ChanServ changed the topic of #etnaviv to: #etnaviv - the home of the reverse-engineered Vivante GPU driver - Logs https://oftc.irclog.whitequark.org/etnaviv
tlwoerner_ has quit [Remote host closed the connection]
tlwoerner_ has joined #etnaviv
chewitt has joined #etnaviv
samuelig has joined #etnaviv
chewitt has quit [Quit: Zzz..]
chewitt has joined #etnaviv
samuelig has quit [Quit: Bye!]
lynxeye has joined #etnaviv
chewitt has quit [Ping timeout: 480 seconds]
pcercuei has joined #etnaviv
cmeissl[m] has joined #etnaviv
CoLa[m] has joined #etnaviv
disastroustwitch[m] has joined #etnaviv
jwillikers[m] has joined #etnaviv
matrix638[m] has joined #etnaviv
sergi has joined #etnaviv
sythemeta847[m] has joined #etnaviv
T_UNIX has joined #etnaviv
underpantsgnome[m] has joined #etnaviv
tomeu has joined #etnaviv
wv[m] has joined #etnaviv
f_ has joined #etnaviv
karolherbst_ has joined #etnaviv
karolherbst has quit [Ping timeout: 480 seconds]
sravn has quit [Ping timeout: 480 seconds]
sravn has joined #etnaviv
<ManMower> https://www.nxp.com/docs/en/errata/IMX8_1N94W.pdf does anyone know off-hand if mesa handles ERR010916? I'll check later when I have a chance, just thought someone here might have a quick answer.
<bl4ckb0ne> lynxeye: i dumped the `etnaviv_gpu` buffer on the mmu handler and got something interesting
<bl4ckb0ne> dma address is `0x000012c`
<bl4ckb0ne> erm `0x000012c0`
<bl4ckb0ne> > [ 88.572474] cmd 000002c0: 380000c8 00000001 40000002 000012c0
<lynxeye> ManMower: Nope, Mesa doesn't handle this one.
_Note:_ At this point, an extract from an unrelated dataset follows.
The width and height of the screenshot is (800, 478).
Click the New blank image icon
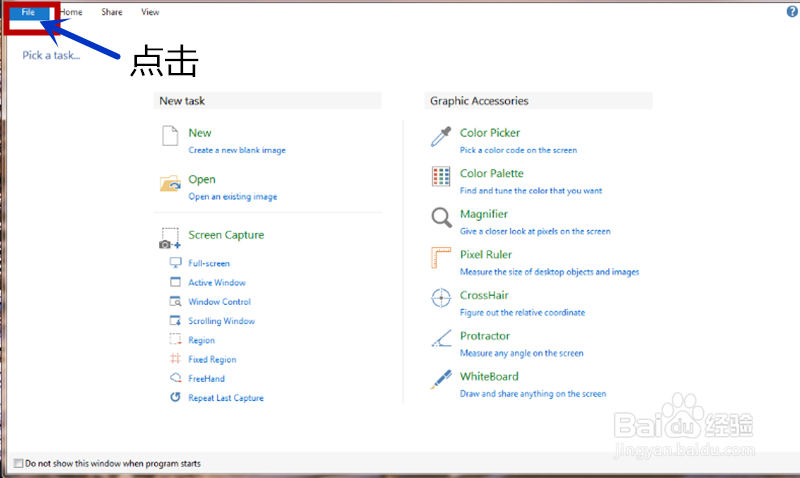coord(170,137)
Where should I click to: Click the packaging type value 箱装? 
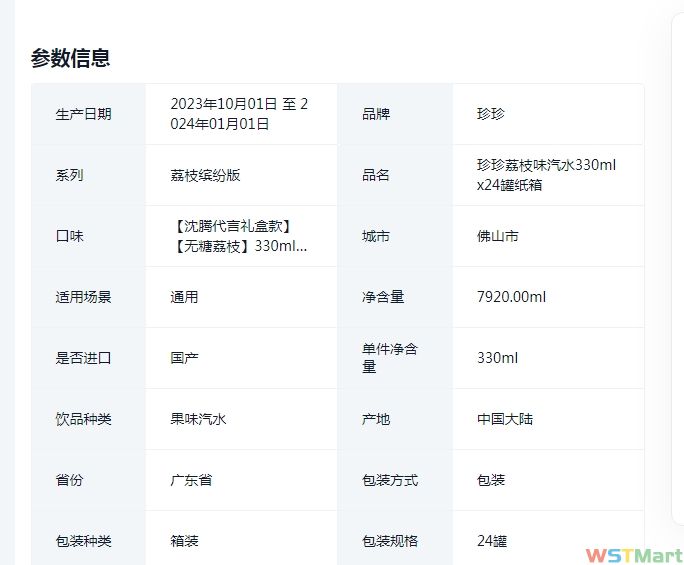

But it also doesn't handle CLAMP_TO_BORDER, so not sure if the conditions for this erratum are hit.
<bl4ckb0ne> there's a waitlink
<lynxeye> bl4ckb0ne: That's just the FE idle loop.
<bl4ckb0ne> its not supposed to be replaced?
<lynxeye> If there is no further work queued the FE will just execute this short wait/link sequence. When you queue more work, the link is replaced with a link into the user command buffer.
<bl4ckb0ne> there is more
<bl4ckb0ne> lynxeye: that line is looping around right? wait + fetch 2 at 2c0 ?
<lynxeye> you sure that this isn't just noise from previous executions? The next link command being followed by GL_EVENT with the same event ID doesn't look like it's work directly queued one after another
<lynxeye> right, it's stalling the FE for a few cycles in the wait command then executes the link back to the wait cmd
<lynxeye> yea, but note that the kernel ring buffer is never cleared, only overwritten. So once you submitted enough work to cycle though the kernel ring buffer, it's completely filled with valid looking stuff, which already has been executed.
<bl4ckb0ne> so anything beneath might be already executed
<bl4ckb0ne> that might explain the gpu hang?
<lynxeye> not really. If you end up in the idle loop all commands should have been executed, caches flushed and events triggered.
<bl4ckb0ne> hm
<lynxeye> If the FE has already reached the idle loop after coming back from user command execution and you get a MMU fault then my best guess would still be some kind of cache writeback.
<bl4ckb0ne> im running with `ETNA_MESA_DEBUG=draw_stall,zero,cflush_all,flush_all`, shouldnt that be taken care of?
<lynxeye> Maybe look in the downstream driver if the GPU cache flush routines there handle some caches that we don't yet handle in the etnaviv driver. AFAIR there are some cache types like L2 that I haven't yet seen on any GPU, but the gc7000 r6009 being one of the bigger ones it might have some of those.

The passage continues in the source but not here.